Implant stability is one of the important parameters that assess the loading time and dental implant success. Investigators have recommended that implants with ISQ < 49 measured when placed should not be loaded during the 3-month healing period; implants with ISQ ≥ 54 may be loaded. It is emphasized that implants with low primer stabilization value should be waited to reach a stabilization value adequate for prosthetic loading and that they must be protected against mechanical trauma and infection during this time [21].

In some studies, there is a meaningful reduction in ISQ values measured sometime after the placement of implants [22–24]. Huwiler et al. [24] have indicated that this reduction occurs during 2nd–4th week period while Monov et al. [23] have stated that it occurs as early as 4 days after the operation. In this study also, a decrease in the 1st week ISQ values was observed in the control group. Investigators have suggested that this decrease in stability values and subsequent increase are due to remodeling occurring during bone healing [22–24]. In the implants in the study group, an increase or stability was observed. A statistically significant difference was found between the study and control groups in each period of analysis. This suggests that CGF administration affects the implant primer stability by accelerating the osseointegration process.

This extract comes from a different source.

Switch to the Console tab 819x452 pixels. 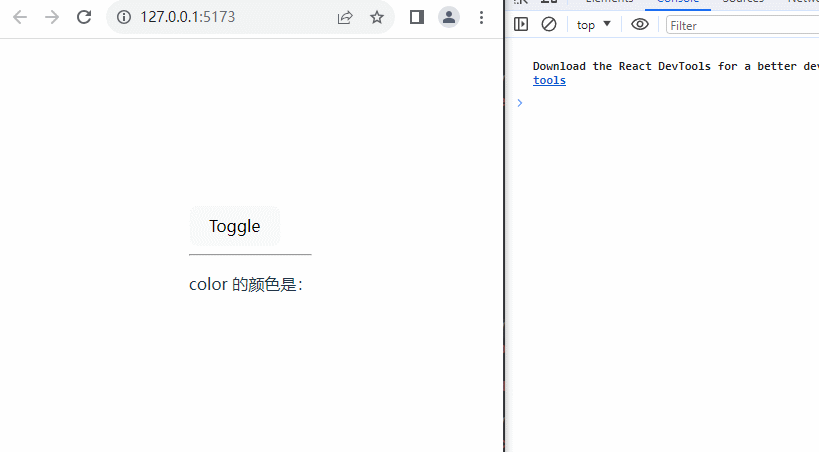pyautogui.click(x=677, y=2)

Growth factors indicate that they accelerate tissue healing when they function effectively. Studies in the literature have reported that thrombocytes secrete growth factors from α-granules and that these releasing growth factors promote collagen synthesis. Increased collagen synthesis is thought to play a role in increasing soft tissue resistance and in the initiation of callus formation in bone tissue [14, 25–27].

Thrombocytes (platelets) also coexist with other thrombocytes, allowing the fibrin network to remain stable [28]. Within this stable, fibrin clot formation are chemical attractants in surrounding cells such as cell adhesion proteins, thrombocytes, and plasma growth factor; some of these mitogens are related to direct osteogenic cell function [29].